Letras
XXII
En la película Estrategia matrimonio, filmada a principios de los setenta, hay una escena en la que Silvia Pinal aparece como empleada de una librería. Ahí llega una nueva rica y le dice que está por inaugurar su mansión y necesita llenar la biblioteca. Le pide que le venda libros «por kilos, por tamaños, por colores, para que se vean bonitos los armarios.” Silvia la manda por un tubo.
Todo lo contrario sucede con la biblioteca particular de Federico Acosta, que alberga libros y revistas de artes plásticas en escenográfico desorden porque sus actividades como profesor y artista no le han permitido el tiempo suficiente para realizar una catalogación. Lo importante es que él sabe –no cuántos son, porque ha perdido la cuenta– en dónde están unos y otros. Entre cuadros y caballetes pueden aparecer los tomos dedicados a los museos del mundo, ediciones en inglés y español. Entre esculturas, cajas, herramientas pueden surgir los de historia de las artes, biografías de los grandes pintores, los de técnicas (que son varios cientos), ensayo, critica, y colecciones de revistas de diversas nacionalidades.
Yo sabía todo esto por otras personas. Con las ganas que tenía de conocer su biblioteca, el maestro no me lo permitió porque le daba pena el desorden; yo le decía «no importa, casi todos los estudios de los artistas se parecen”, pero nada que me dejaba. «Entonces cuénteme», le decía, pero tampoco.
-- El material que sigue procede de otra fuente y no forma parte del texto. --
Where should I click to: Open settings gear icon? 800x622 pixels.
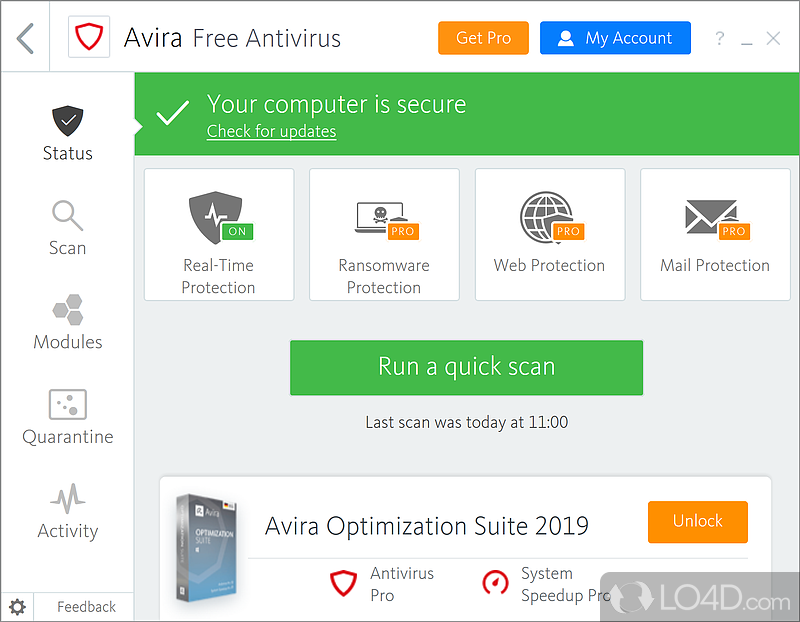click(x=17, y=606)
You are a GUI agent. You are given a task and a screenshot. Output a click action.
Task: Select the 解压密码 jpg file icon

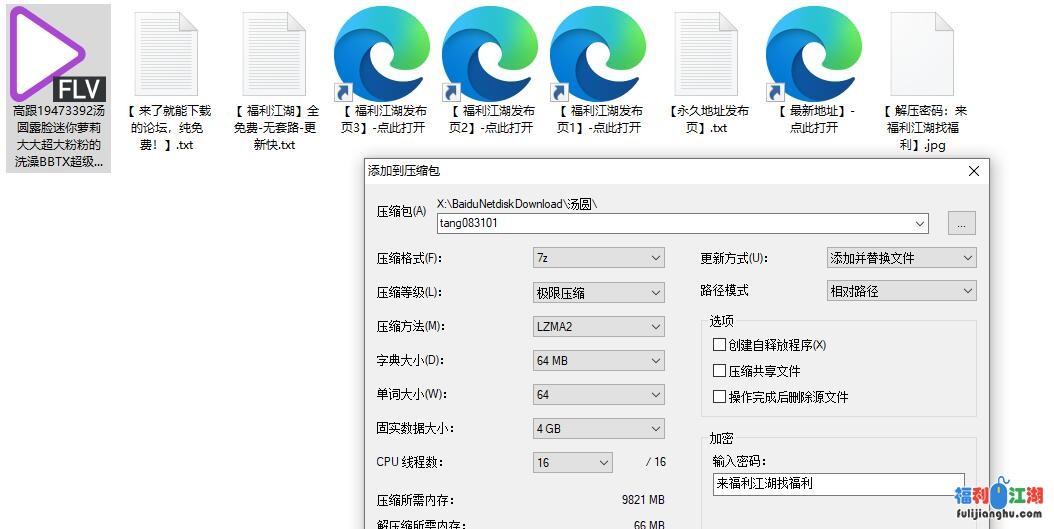coord(922,54)
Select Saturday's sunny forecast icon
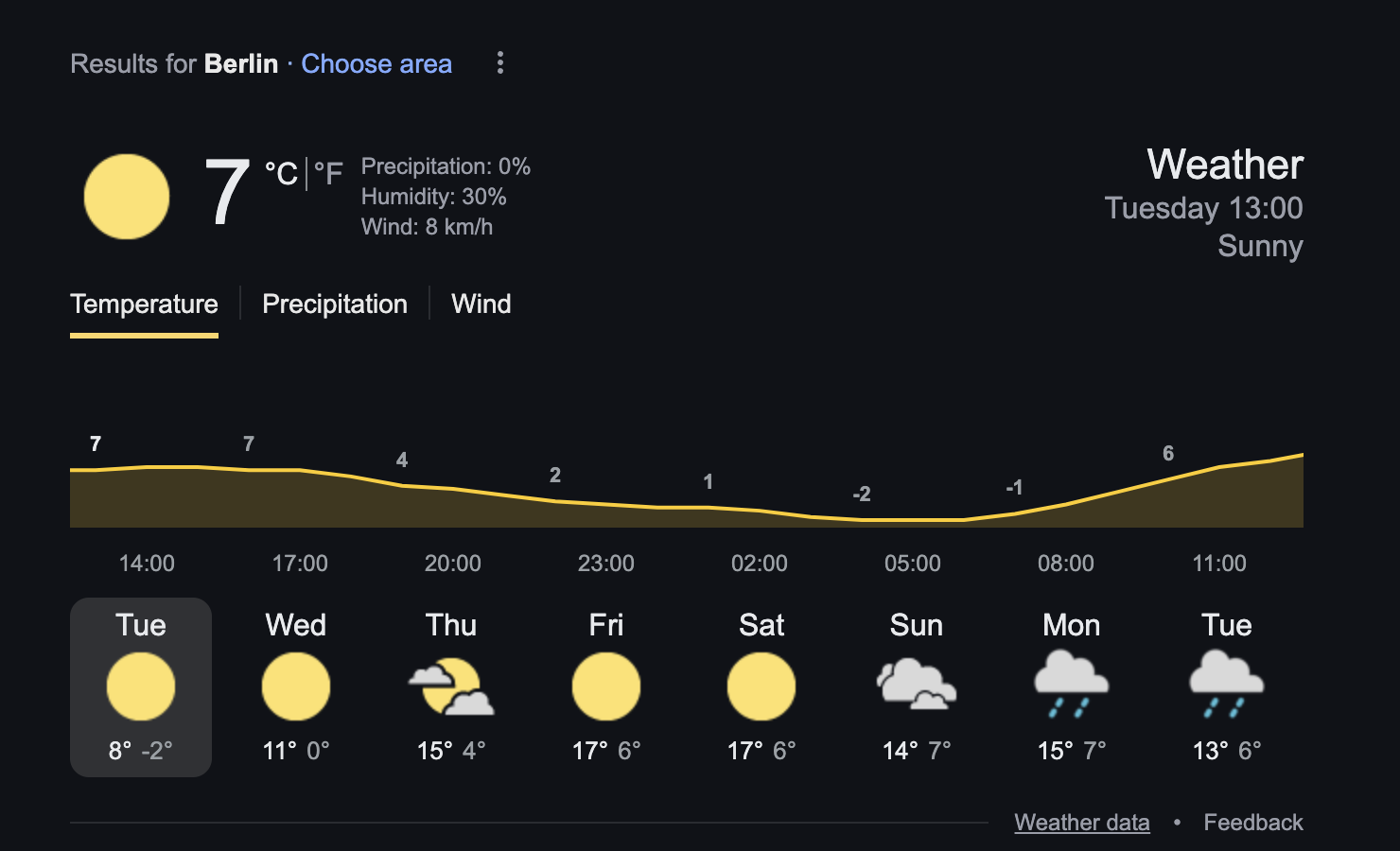The image size is (1400, 851). coord(761,686)
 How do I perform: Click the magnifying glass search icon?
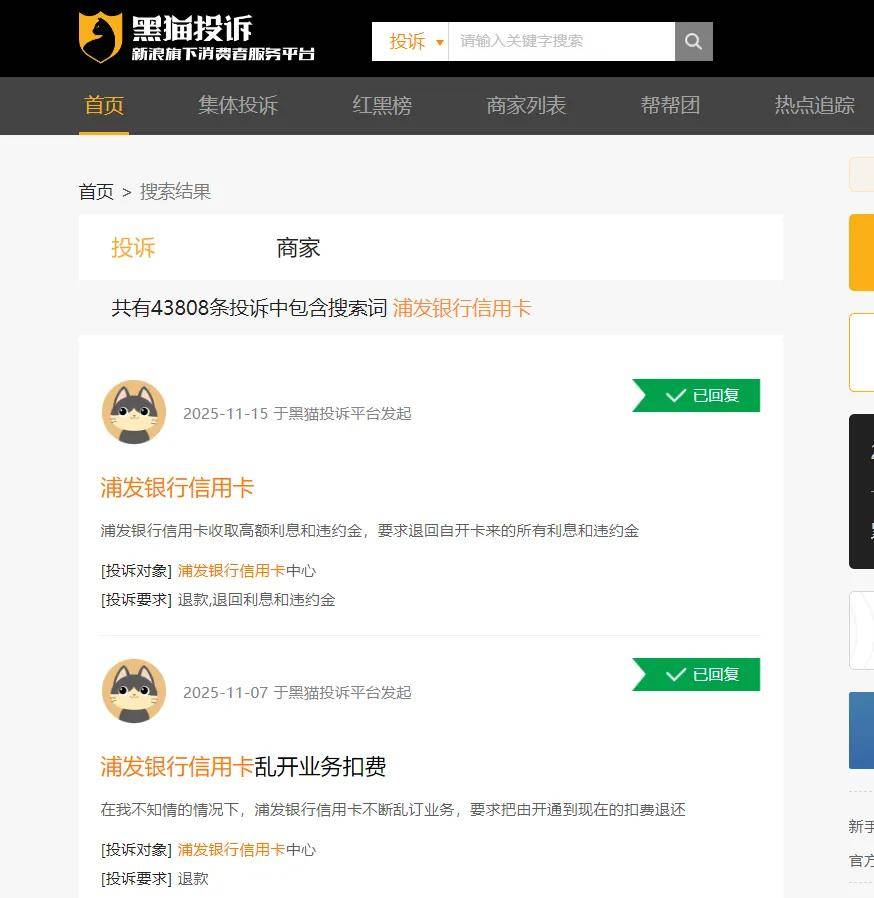(693, 41)

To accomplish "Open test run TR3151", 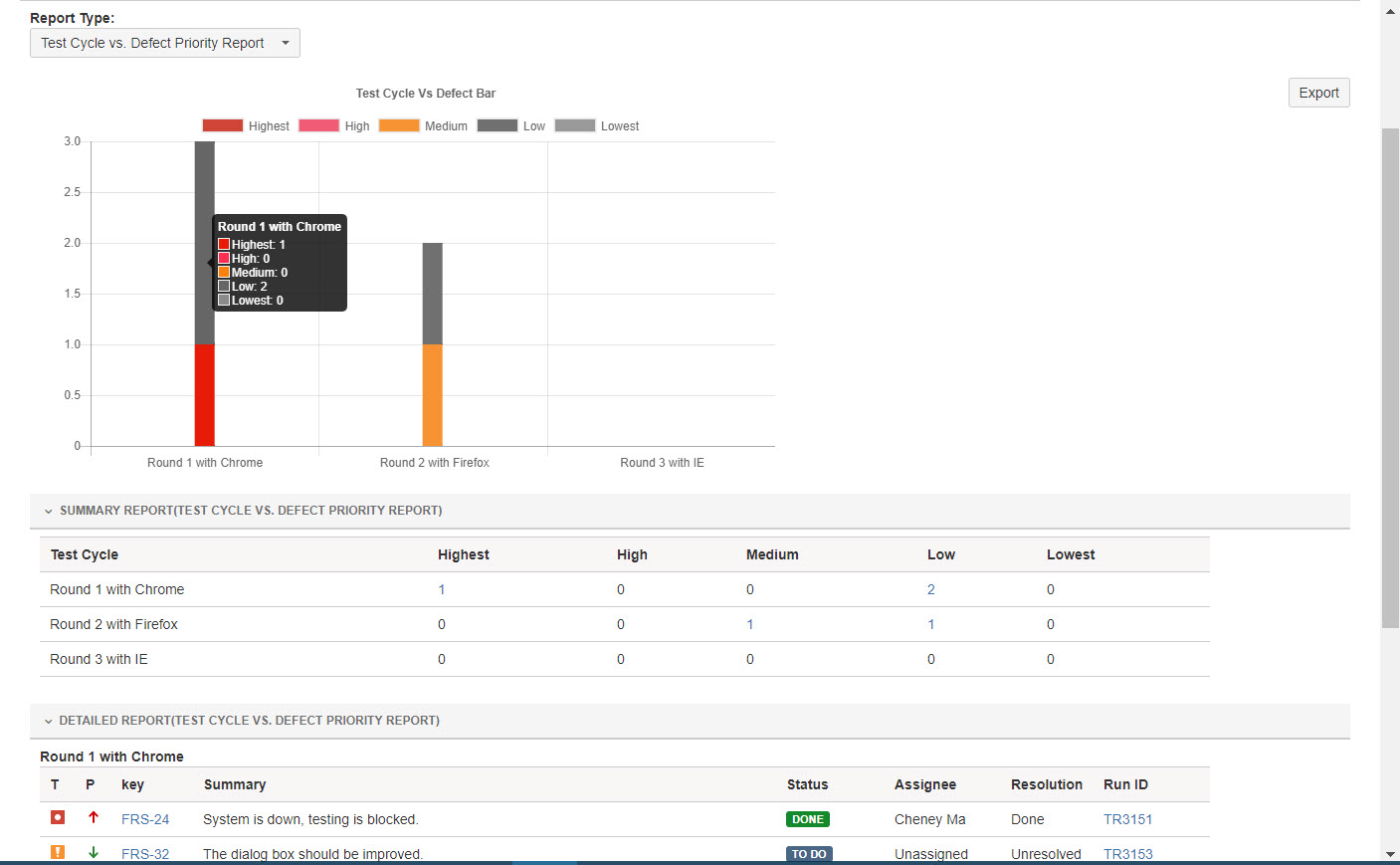I will coord(1127,819).
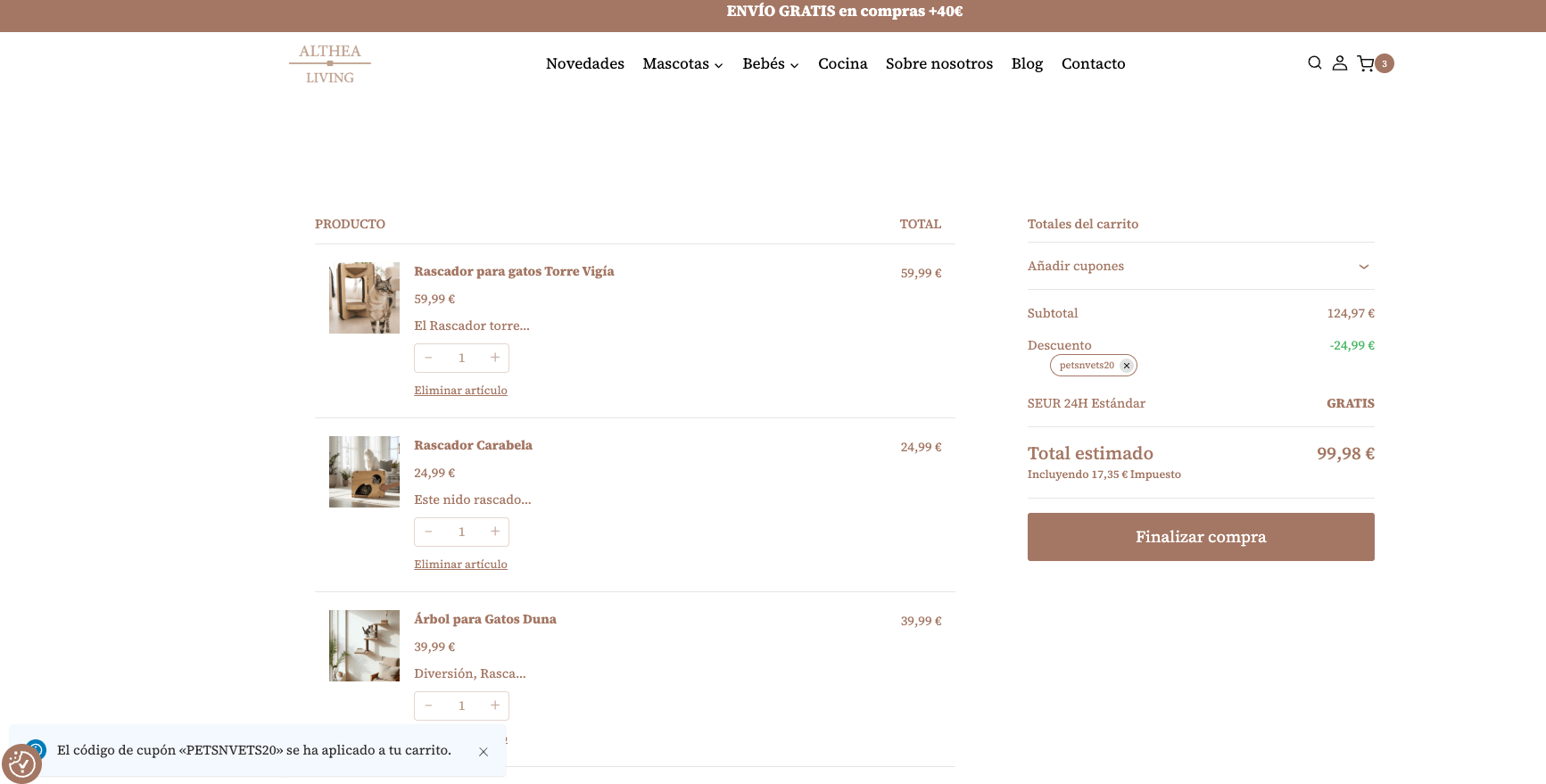The width and height of the screenshot is (1546, 784).
Task: Remove the petsnvets20 coupon chip
Action: 1127,366
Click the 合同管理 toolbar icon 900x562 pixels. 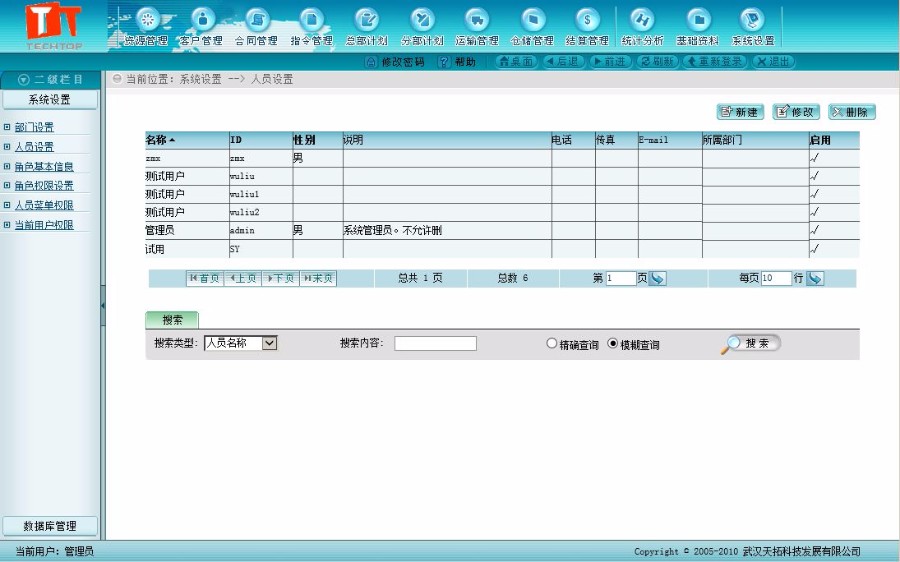click(256, 20)
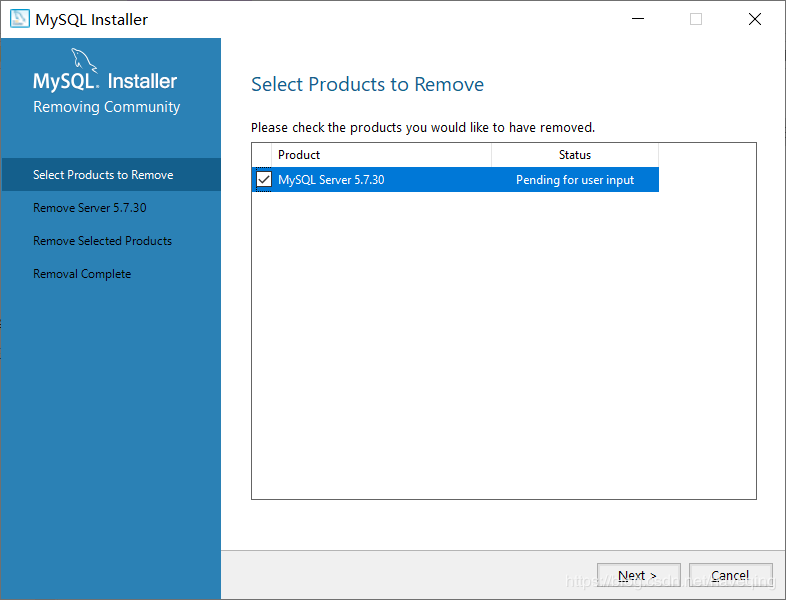Click the Status column header

[x=575, y=155]
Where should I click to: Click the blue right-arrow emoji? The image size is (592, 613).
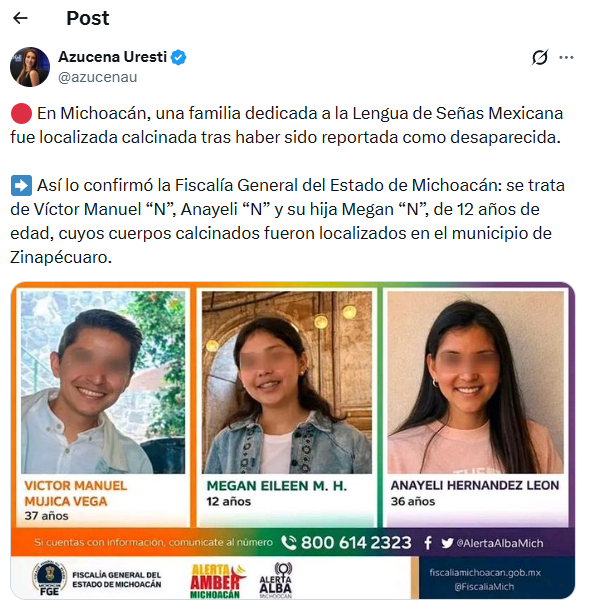point(21,186)
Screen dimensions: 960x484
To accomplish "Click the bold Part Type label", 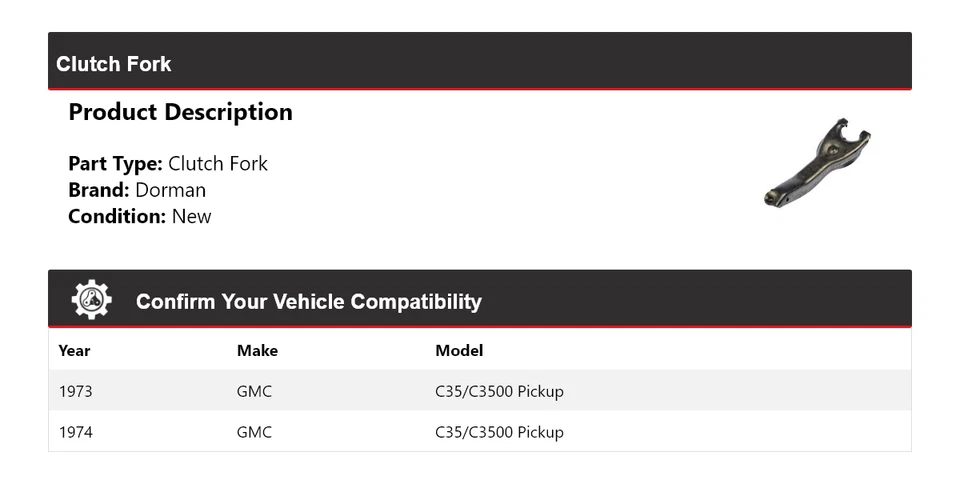I will tap(115, 164).
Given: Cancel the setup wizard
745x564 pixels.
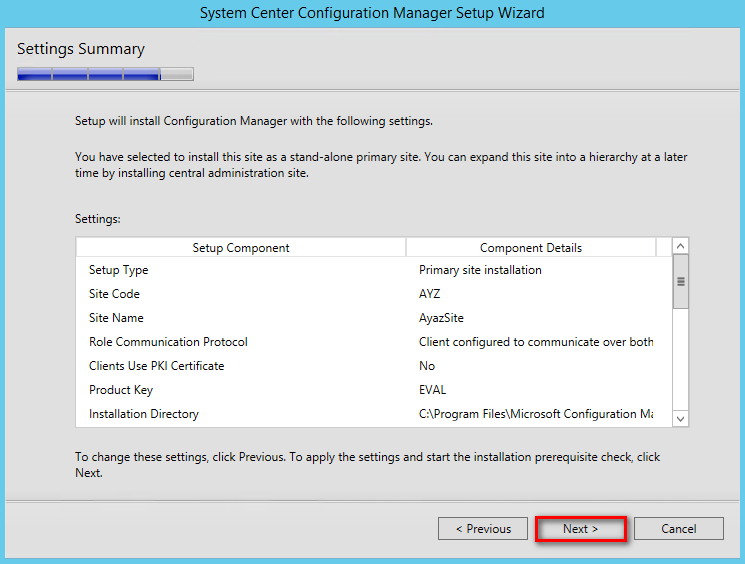Looking at the screenshot, I should point(678,529).
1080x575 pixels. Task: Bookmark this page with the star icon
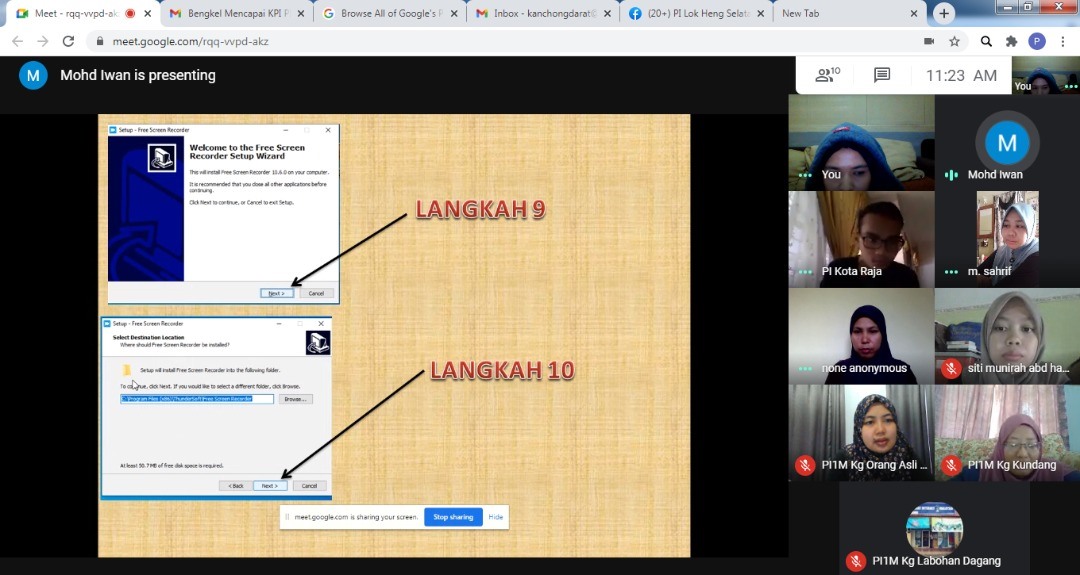(955, 41)
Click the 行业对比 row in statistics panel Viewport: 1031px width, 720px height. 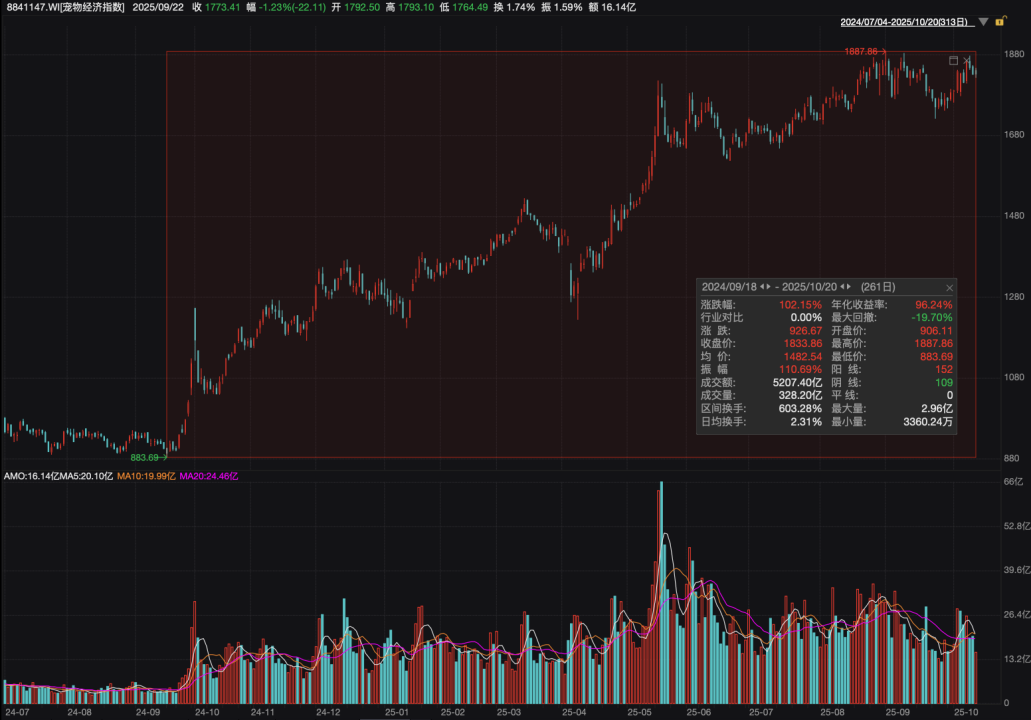(761, 318)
Así que le he hablado por teléfono varias veces para sacarle a cucharadas la información de cómo se convirtió en bibliófilo pues, aunque gran conversador entre amigos, suele ser reservado con los demás.
Su carrera como comprador comenzó cuando se abrió la Librería Iztaccíhuatl en esta ciudad, de la que se considera el primer cliente porque cuando el propietario apenas comenzaba a descargar a puerta cerrada, desde la vitrina don Federico le hizo señas para entrar y preguntó si traía libros de dibujo. El señor José Luis González no estaba seguro, pero su instinto de comerciante lo hizo buscar entre todas las cajas y aparecieron tres tomos de Ilustración creadora, de Andrew Loomis. El precio era de ciento veinte pesos, que en aquellos años representaba una suma importante para el joven artista, pero al notar su interés por los libros, el dueño le dio oportunidad de irlos pagando con diez pesos semanales. La colección era de seis tomos, y luego se las arregló para conseguir los restantes, dos en Monterrey y uno en la Ciudad de México.
Se sabe que cuando la Biblioteca de la Universidad de Texas, en Laredo, va a tener descarte, antes de que se abran las puertas el maestro Acosta ya está esperando para ser el primero en husmear en lo relativo a las artes plásticas y compra todo lo que le interesa. Buscando por aquí y por allá, ha conseguido reunir cerca del total de los trescientos títulos de la colección Walter Foster, especializada en técnica del dibujo, que a partir de los años veinte se comenzaron a publicar a precio de un dólar cada uno.
Entre sus libros más preciados está el que contiene todas las portadas que durante cuarenta y siete años ilustró Norman Rockwell para la revista Saturday Evening Post, y otro del mismo artista con la característica de ser voluminoso tomo de sesenta centímetros de alto, cuarenta de ancho y ocho de grosor de lomo.
Muy querido por él, también de grandes proporciones (noventa por cuarenta) es el de litografías con vistas de México, editado en mil ochocientos cuarenta, que trata del primer viaje a nuestro país del pintor británico Daniel Thomas Egerton. Durante su segunda estancia, dos años después, Egerton fue asesinado junto con su esposa, sin tenerse noticias de la causa. El político mexicano Mario Moya Palencia escribió El México de Egerton, 1831-1842, editado por Porrúa en mil novecientos noventa y uno. Es de las pocas referencias bibliográficas que existen acerca del gran viajero inglés.
Una de sus posesiones preferidas es México y sus alrededores, de J. Decaen, un facsímil de litografías de mil ochocientos sesenta y cuatro que constituye un estudio de la perspectiva, ya que el autor realizaba viajes en globo para efectuar sus apuntes.
Federico Acosta se describe como un soñador que, en la medida de sus posibilidades, ha invertido en libros con el afán de ampliar sus conocimientos y considera que una vida no es suficiente para todo lo que desearía saber un lector minucioso y reflexivo como él.